Например, здание Администрации Тиходонского края должно соответствовать черепной
коробке, в которой пульсирует головной мозг, носитель высших функций организма – хотя на
деле это скорее один из отделов кишечника, где происходит впитывание и переработка
питательных веществ.
Тиходонский голова, по идее, должен соответствовать лобной доле головного мозга или, на
худой конец, одному из нейронов, его составляющих. В то время как на самом деле является
неким образованием в районе пищевода, которое успевает перехватить многие питательные
вещества еще до того, как они попадут в желудок.
Где же на самом деле находится головной мозг, – остается загадкой, ответа на которую не знает
никто.
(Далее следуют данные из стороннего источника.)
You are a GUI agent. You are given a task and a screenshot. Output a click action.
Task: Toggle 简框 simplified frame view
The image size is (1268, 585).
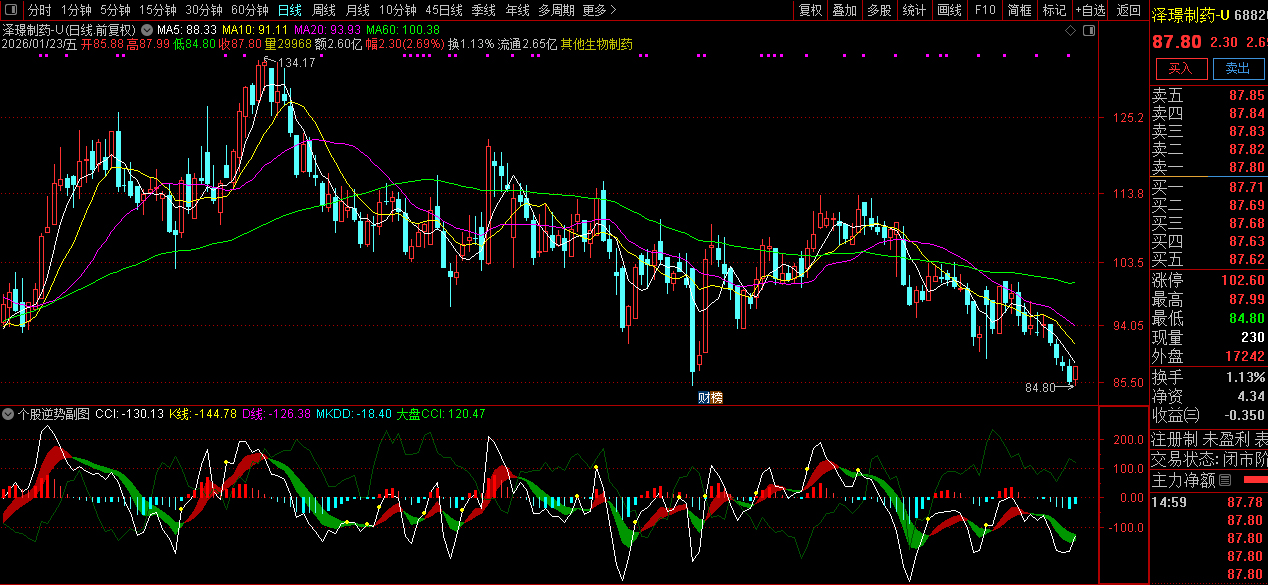click(1020, 10)
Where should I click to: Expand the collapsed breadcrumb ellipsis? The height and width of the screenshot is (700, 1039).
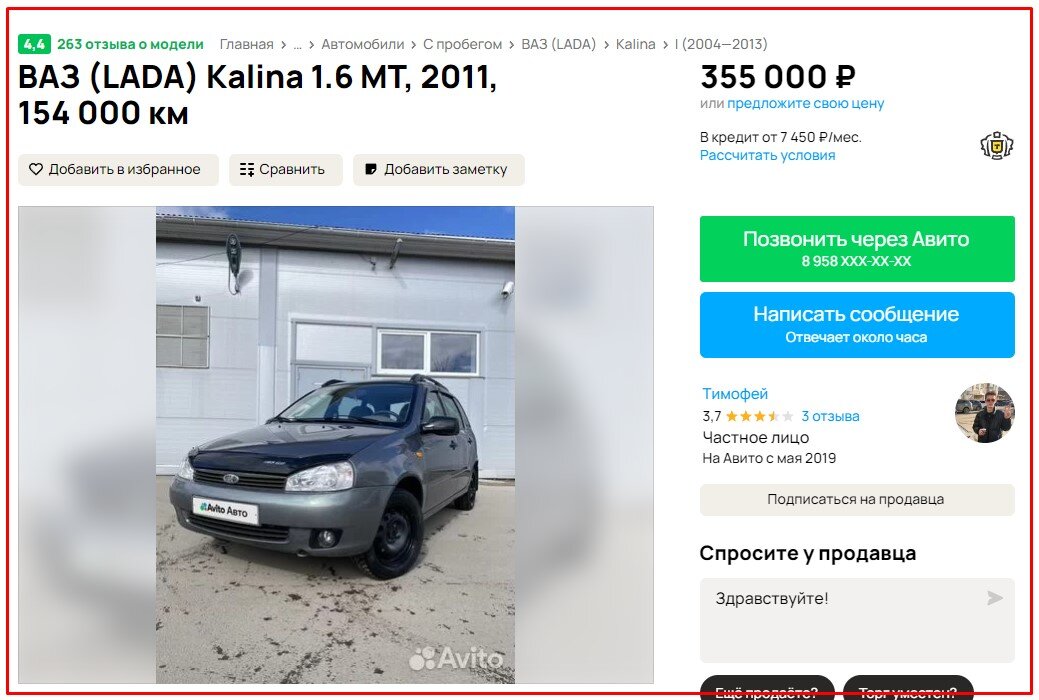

Вернее, ответов слишком много, поскольку даже забухавший Батон видит себя центром
не только Тиходонской области, но и всей Вселенной…
Вот так-то.
И есть в этом городе своеобразные железы, «центры удовольствий», что ли. Их функции ни у
кого не вызывают сомнений. Сеть фирменных магазинов Тиходонского ликеро-водочного
завода «Дон-Кристалл», его мрачные склады на Широком проспекте, многочисленные вино-
водочные отделы в обычных торговых точках, безымянные ларьки, где дешевое пойло продают
из-под полы… А еще есть не столь разрекламированная сеть сбыта наркоты и граничащих с ней
стимуляторов: респектабельные оптовики, живущие в огромных частных домах, суетливые и
нервные уличные «пушеры», мелкие сбытчики-наркоманы в грязных притонах, опрятные
дилеры, сбывающие гедонистические «кокс», экстази и ЛСД в блестящих, гремящих модной
музыкой клубах, где дергается в танце с виду вполне благополучная публика.
Отсюда в клетки городского организма вбрасываются этанол, каннабиноиды, нейролептики,
морфиновые алкалоиды и прочие активные вещества, которые позволяют микроорганизмам на
время забыть про грусть-печаль и исправно снабжать кроветворную систему денежной массой.